Ouviram-se risinhos maliciosos nos outros assentos.
— Qual é a graça? — resmungou a garota de preto num tom tão irritado que
Kylie estremeceu.
—Não sabe o que é ter o osso duro? — continuou o Loirinho. — Então vem cá
que eu te explico.
Quando ele se virou, Kylie viu de novo seus olhos. Mãe do Céu! Estavam
dourados, da cor dos olhos de um felino. Lentes de contato “radicais”, sem dúvida. Só
lentes poderiam produzir um efeito daqueles.
A Garota Gótica se levantou como se fosse sentar ao lado do loiro.
— Não faça isso — disse para Garota do Sapo, sem o sapo, levantando-se
também e cruzando o corredor até a Garota Gótica, para sussurrar alguma coisa em
seu ouvido.
— Que merda! — a Garota Gótica voltou a se sentar. Em seguida, olhou para
o Loirinho e lhe apontou uma unha pintada de preto. — Nem pense em me
aborrecer. Como coisas maiores que você na calada da noite.
— Alguém aí falou em calada da noite? — a voz vinha dos fundos do ônibus.
Kylie se virou para ver de quem era a voz. Outra garota, em quem Kylie não
tinha reparado, levantou-se. Tinha cabelos muito pretos e usava óculos de sol quase
da mesma cor. Sua pele é que a fazia parecer anormal. Pálida. Sem cor.

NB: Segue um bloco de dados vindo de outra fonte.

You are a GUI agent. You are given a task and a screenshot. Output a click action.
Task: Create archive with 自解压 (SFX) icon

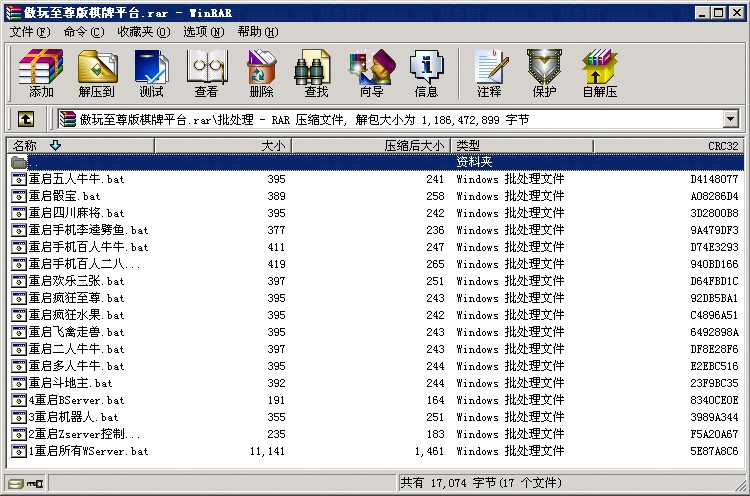[x=599, y=73]
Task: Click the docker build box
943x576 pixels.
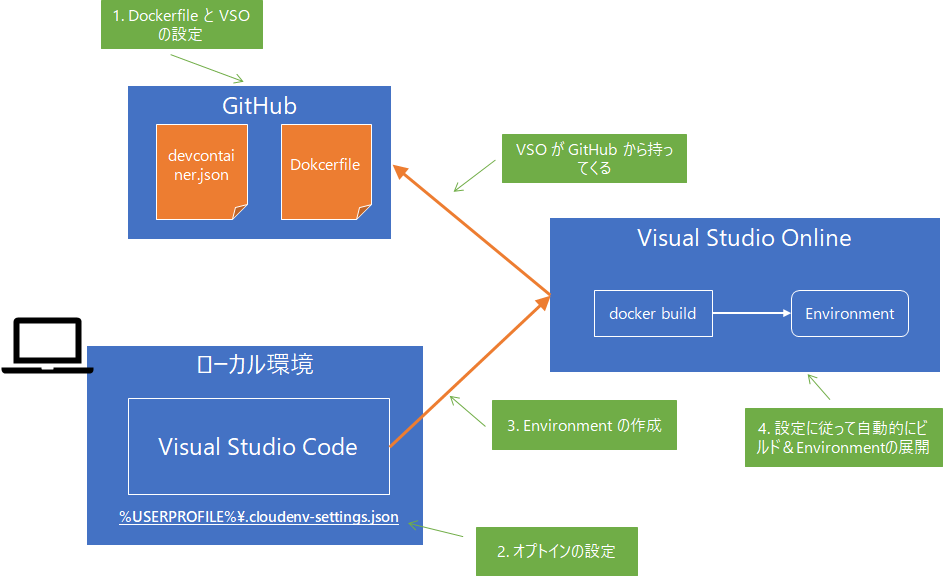Action: [653, 313]
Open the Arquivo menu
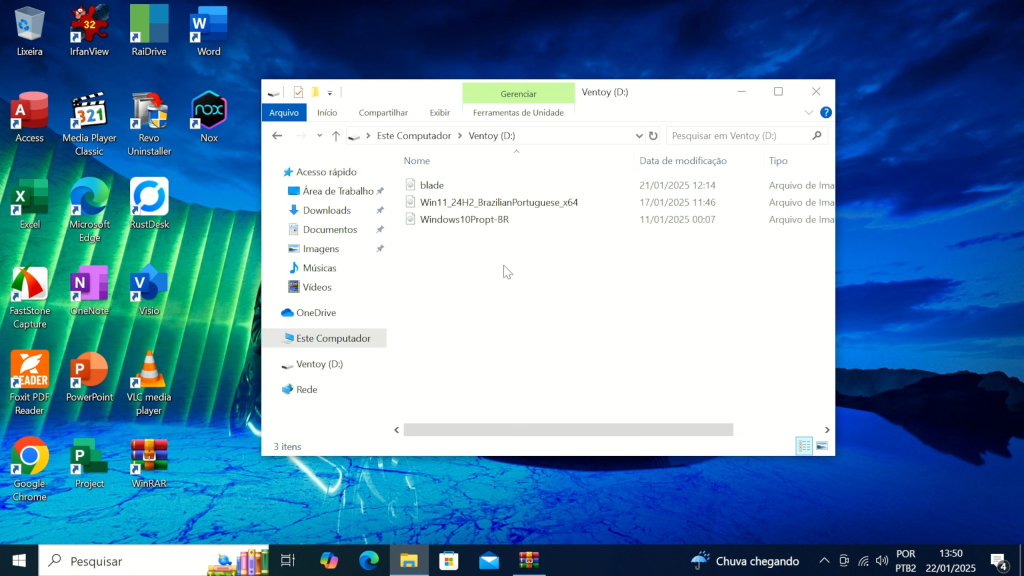 283,113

— Vocês sabem por que mudaram o nome do acampamento para
acampamento Shadow Falls? — perguntou a Garota do Sapo.
— Não — disse alguém na frente do ônibus.

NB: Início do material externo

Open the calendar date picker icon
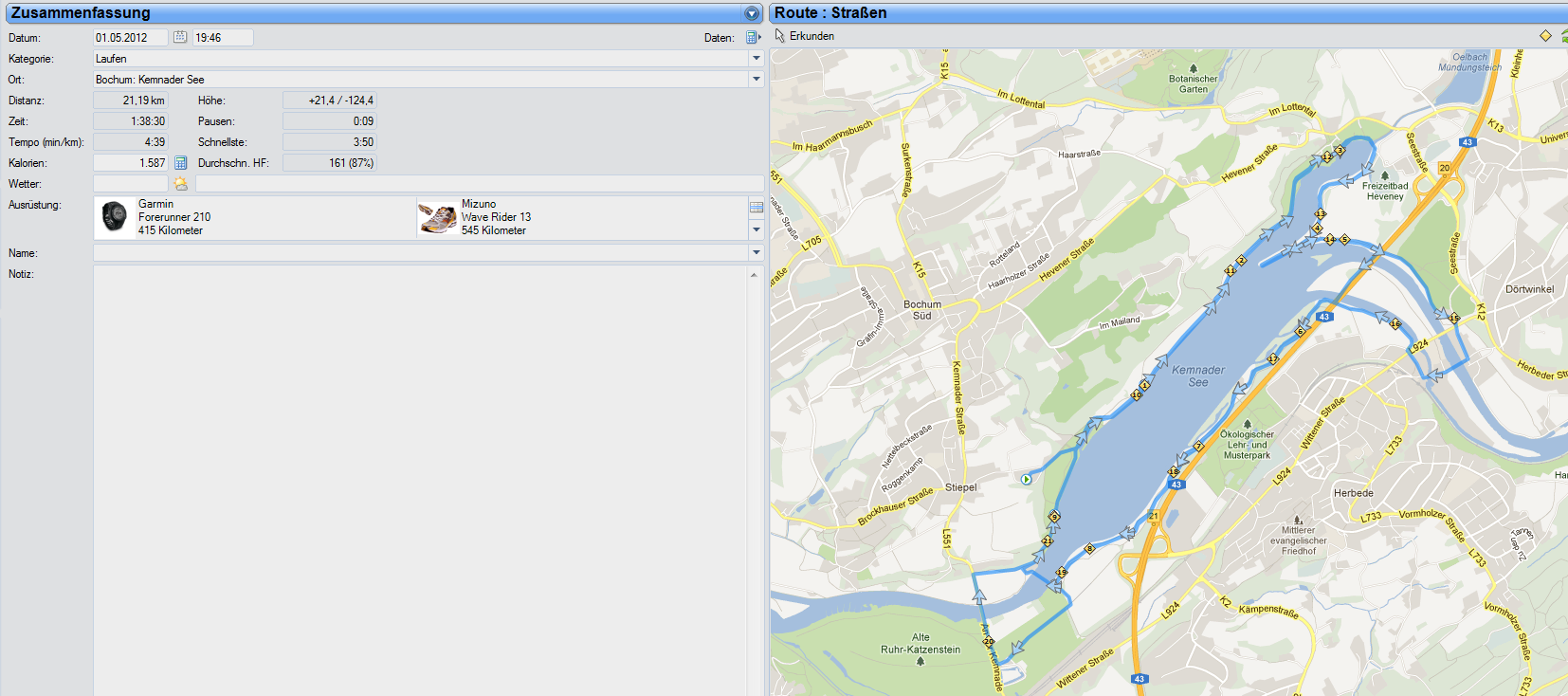This screenshot has height=696, width=1568. tap(180, 38)
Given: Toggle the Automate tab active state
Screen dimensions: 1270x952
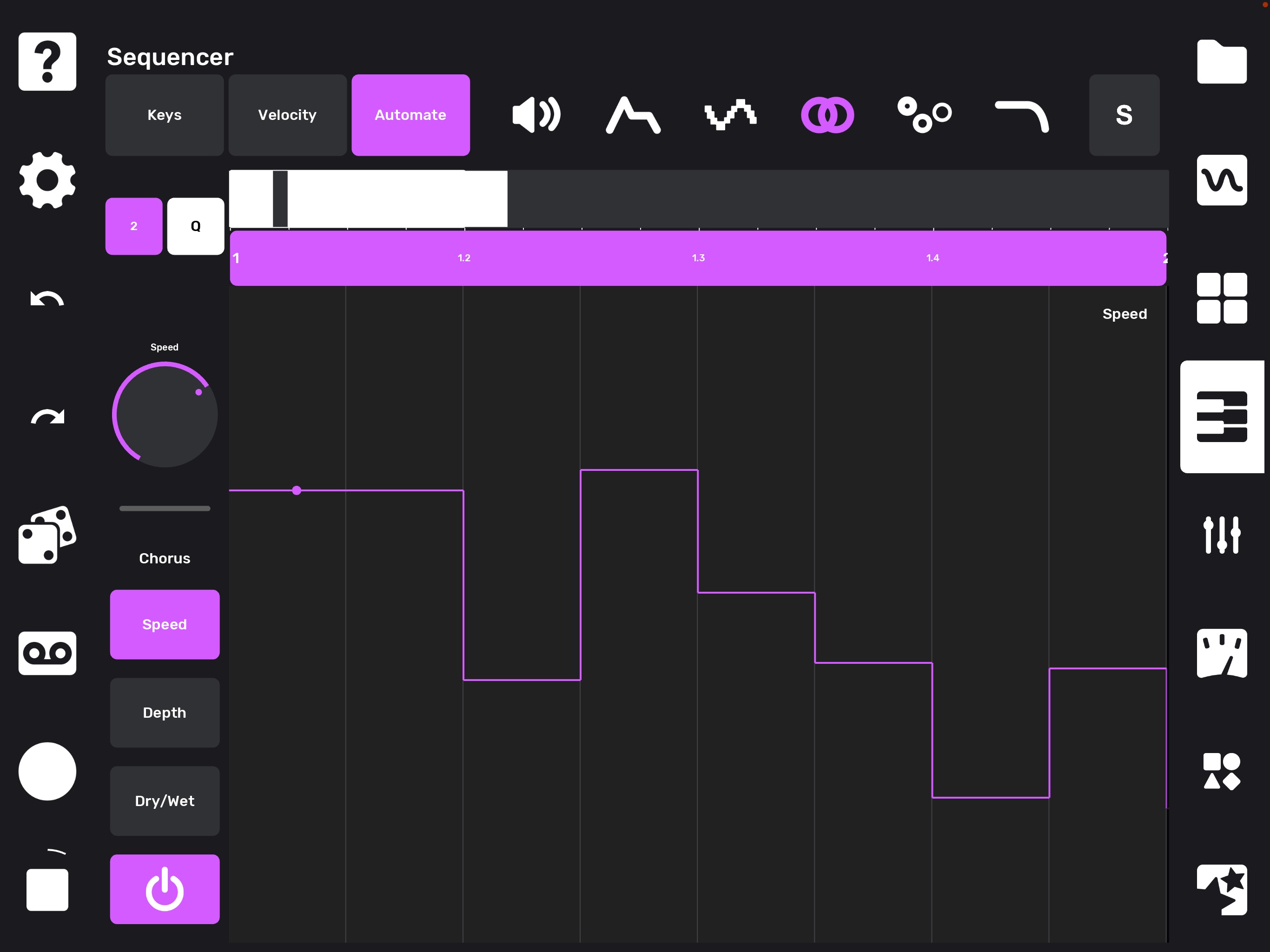Looking at the screenshot, I should pyautogui.click(x=410, y=114).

— Por causa da lenda indígena de que, no crepúsculo, se você ficar de pé
debaixo da cachoeira, pode ver as sombras dos anjos da morte dançando.
Anjos da morte dançando?
O que havia de errado com aquela gente? Kylie agitou-se no assento. Seria um
pesadelo? Talvez parte de seus terrores noturnos? Afundou-se no estofamento macio
e tentou acordar dos sonhos do jeito que a Dra. Day tinha ensinado.
Concentração. Concentração.
Inspirou fundo pelo nariz e expirou pela boca — cantarolando baixinho, ao
mesmo tempo, É apenas um sonho, não é real, não existe. Ou não estava dormindo
ou sua concentração tinha embarcado no ônibus errado. Preferia muito mais sonhar
num ônibus diferente. Ainda incapaz de acreditar nos próprios olhos, começou a
observar os outros passageiros. O Loirinho se virou para ela e suas pupilas eram
negras de novo.
De arrepiar.
Ninguém mais ali percebia que aquilo não era normal?

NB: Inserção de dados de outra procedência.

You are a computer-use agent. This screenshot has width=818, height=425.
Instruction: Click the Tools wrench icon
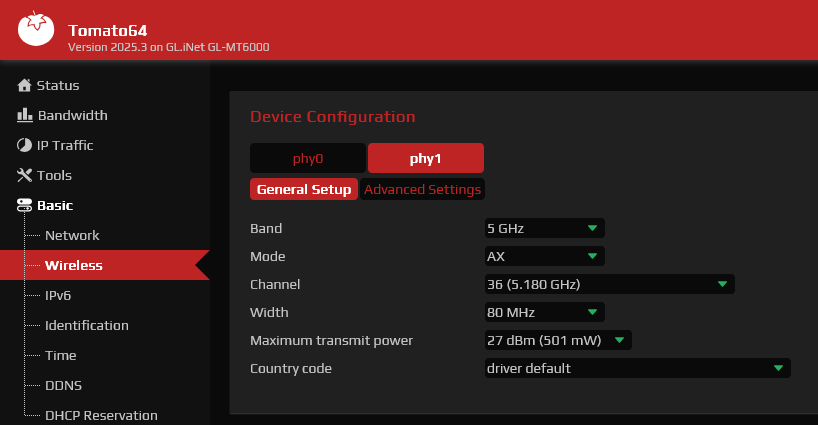24,175
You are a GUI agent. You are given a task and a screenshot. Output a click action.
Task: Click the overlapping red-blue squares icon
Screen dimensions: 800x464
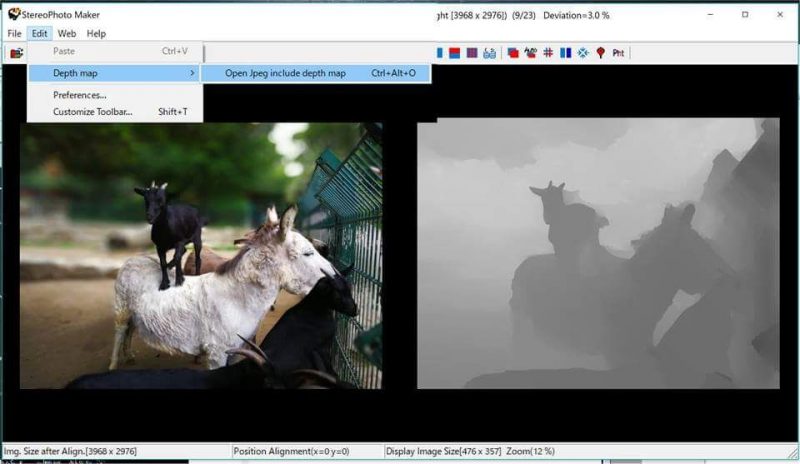click(x=513, y=53)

Virando-se de novo no assento, olhou para o garoto que havia considerado o
mais normal de todos. Seus suaves olhos verdes, que lembravam os de Trey,
encontraram-se com os dela. Em seguida, ele encolheu os ombros. Kylie não sabia
exatamente o que significava o gesto, mas de fato o garoto não parecia nada esquisito
— o que, de certo modo, o tornava tão esquisito quanto os demais. Kylie se recostou
no banco e, tirando o celular da bolsa, começou a digitar uma mensagem para Sara.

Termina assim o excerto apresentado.